Dès la détection de la menace, les équipes de sécurité sont intervenues pour tenter de limiter la portée de l’incident. De premières actions de remédiation ont notamment été effectuées : “Nous avons supprimé la version malveillante de l’extension, isolé le point de terminaison et lancé la réponse à incident immédiatement.”, peut-on lire sur X. En complément, les équipes de GitHub ont procédé à la rotation des secrets les plus critiques.

Même si les investigations sont en cours actuellement, cette cyberattaque aurait permis aux cybercriminels de voler les données de dépôts internes. Il serait question d’environ 3 800 dépôts, ce qui n’est pas anodin.

Même si GitHub n’attribue pas encore cet incident à un groupe spécifique, il s’agirait d’un nouveau coup du groupe de pirates TeamPCP. En effet, le mardi 19 mai 2026, TeamPCP a publié un message pour évoquer le vol d’environ 4 000 dépôts privés appartenant à GitHub.

De son côté, GitHub a indirectement confirmé ces allégations : “Notre évaluation actuelle est que l’activité a impliqué l’exfiltration de dépôts internes à GitHub uniquement. Les revendications actuelles de l’attaquant concernant environ 3 800 dépôts sont globalement cohérentes avec notre enquête jusqu’à présent.”
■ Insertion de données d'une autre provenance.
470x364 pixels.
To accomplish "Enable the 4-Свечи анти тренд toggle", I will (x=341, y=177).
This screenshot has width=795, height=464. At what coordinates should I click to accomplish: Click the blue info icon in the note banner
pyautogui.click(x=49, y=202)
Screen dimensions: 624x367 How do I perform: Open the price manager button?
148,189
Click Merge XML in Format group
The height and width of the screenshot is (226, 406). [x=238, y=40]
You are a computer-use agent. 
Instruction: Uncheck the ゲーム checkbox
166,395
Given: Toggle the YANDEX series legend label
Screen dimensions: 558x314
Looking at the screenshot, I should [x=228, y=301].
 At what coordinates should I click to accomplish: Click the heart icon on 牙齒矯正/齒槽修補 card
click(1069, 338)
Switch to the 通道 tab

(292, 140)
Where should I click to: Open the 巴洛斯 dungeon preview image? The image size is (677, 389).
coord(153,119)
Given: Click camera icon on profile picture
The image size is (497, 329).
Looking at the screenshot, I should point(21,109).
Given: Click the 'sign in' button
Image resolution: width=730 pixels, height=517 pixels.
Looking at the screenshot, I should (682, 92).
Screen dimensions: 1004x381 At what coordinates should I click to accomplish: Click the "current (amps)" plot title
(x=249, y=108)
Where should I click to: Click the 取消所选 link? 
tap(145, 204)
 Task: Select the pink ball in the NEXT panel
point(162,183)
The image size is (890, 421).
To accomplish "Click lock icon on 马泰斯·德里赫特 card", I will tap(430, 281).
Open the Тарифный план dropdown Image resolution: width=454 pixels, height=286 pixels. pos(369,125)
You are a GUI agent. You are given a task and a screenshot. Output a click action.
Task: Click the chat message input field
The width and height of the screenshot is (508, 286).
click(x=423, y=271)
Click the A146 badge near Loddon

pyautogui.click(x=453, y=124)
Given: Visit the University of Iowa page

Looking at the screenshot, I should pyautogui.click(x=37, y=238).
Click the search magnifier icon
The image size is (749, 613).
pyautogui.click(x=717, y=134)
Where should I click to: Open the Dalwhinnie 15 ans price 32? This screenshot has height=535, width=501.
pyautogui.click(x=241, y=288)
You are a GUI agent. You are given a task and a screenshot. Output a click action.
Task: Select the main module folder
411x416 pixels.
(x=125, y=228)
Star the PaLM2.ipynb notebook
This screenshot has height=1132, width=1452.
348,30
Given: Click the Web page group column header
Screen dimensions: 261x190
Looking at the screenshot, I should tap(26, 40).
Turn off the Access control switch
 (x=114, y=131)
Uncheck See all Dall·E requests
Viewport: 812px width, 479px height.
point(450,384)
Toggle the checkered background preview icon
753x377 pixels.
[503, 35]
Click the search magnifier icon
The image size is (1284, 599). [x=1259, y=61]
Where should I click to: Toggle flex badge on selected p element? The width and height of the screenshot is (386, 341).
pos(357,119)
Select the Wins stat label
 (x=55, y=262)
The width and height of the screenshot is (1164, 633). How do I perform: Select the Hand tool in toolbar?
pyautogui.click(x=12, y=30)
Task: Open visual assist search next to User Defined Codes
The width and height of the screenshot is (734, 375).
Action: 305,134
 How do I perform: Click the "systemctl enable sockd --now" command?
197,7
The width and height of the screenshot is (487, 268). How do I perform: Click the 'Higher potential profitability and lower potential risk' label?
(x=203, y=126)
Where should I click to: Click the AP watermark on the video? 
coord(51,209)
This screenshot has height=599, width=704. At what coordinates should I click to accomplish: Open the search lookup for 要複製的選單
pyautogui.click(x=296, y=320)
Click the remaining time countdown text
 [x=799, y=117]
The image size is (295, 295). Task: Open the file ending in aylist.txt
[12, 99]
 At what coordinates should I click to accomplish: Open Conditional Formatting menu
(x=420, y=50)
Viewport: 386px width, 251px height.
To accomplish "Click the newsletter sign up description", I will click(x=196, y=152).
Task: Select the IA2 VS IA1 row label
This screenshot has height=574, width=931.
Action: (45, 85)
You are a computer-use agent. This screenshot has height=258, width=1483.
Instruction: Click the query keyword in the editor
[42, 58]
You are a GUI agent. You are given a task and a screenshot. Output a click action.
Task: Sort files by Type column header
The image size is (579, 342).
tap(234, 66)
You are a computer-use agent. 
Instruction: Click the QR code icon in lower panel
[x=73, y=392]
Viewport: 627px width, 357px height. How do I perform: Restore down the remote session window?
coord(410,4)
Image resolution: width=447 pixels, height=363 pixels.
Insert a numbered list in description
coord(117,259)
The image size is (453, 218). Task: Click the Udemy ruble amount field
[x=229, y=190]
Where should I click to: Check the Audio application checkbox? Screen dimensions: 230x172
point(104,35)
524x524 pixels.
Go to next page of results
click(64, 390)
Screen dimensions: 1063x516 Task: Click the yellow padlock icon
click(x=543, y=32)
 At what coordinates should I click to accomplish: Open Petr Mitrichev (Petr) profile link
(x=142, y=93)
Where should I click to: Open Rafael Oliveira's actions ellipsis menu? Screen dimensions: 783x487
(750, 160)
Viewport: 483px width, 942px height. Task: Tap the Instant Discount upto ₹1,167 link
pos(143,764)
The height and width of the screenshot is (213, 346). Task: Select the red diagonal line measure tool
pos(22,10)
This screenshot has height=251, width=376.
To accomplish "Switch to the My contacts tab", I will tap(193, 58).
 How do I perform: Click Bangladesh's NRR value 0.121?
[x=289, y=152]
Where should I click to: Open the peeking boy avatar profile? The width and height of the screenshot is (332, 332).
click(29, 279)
Désormais, les données sont à vendre et les pirates de TeamPCP espèrent en tirer au moins 50 000 dollars. “Si vous êtes intéressé, envoyez vos propositions à l’adresse ci-dessous. Nous ne prenons pas en considération les offres inférieures à 50 000 euros ; c’est la meilleure offre qui l’emportera.”, ont-ils précisé sur le Dark Web.

Les données des clients sont-elles impactées ?

C’est une préoccupation légitime : de nombreuses entreprises et développeurs qui hébergent leurs projets sur GitHub se demandent si leurs données sont impactées. En effet, GitHub héberge beaucoup de projets open source (avec du code accessible en mode public), mais il y a aussi beaucoup de dépôts privés.

Pour le moment, GitHub se veut rassurant mais les investigations sont en cours. Espérons qu’il n’y ait pas une mauvaise surprise à ce sujet. “Bien que nous n’ayons actuellement aucune preuve d’un impact sur les informations des clients stockées en dehors des dépôts internes de GitHub (comme les entreprises, les organisations et les dépôts de nos clients), nous surveillons de près notre infrastructure pour déceler toute activité consécutive.”, peut-on lire.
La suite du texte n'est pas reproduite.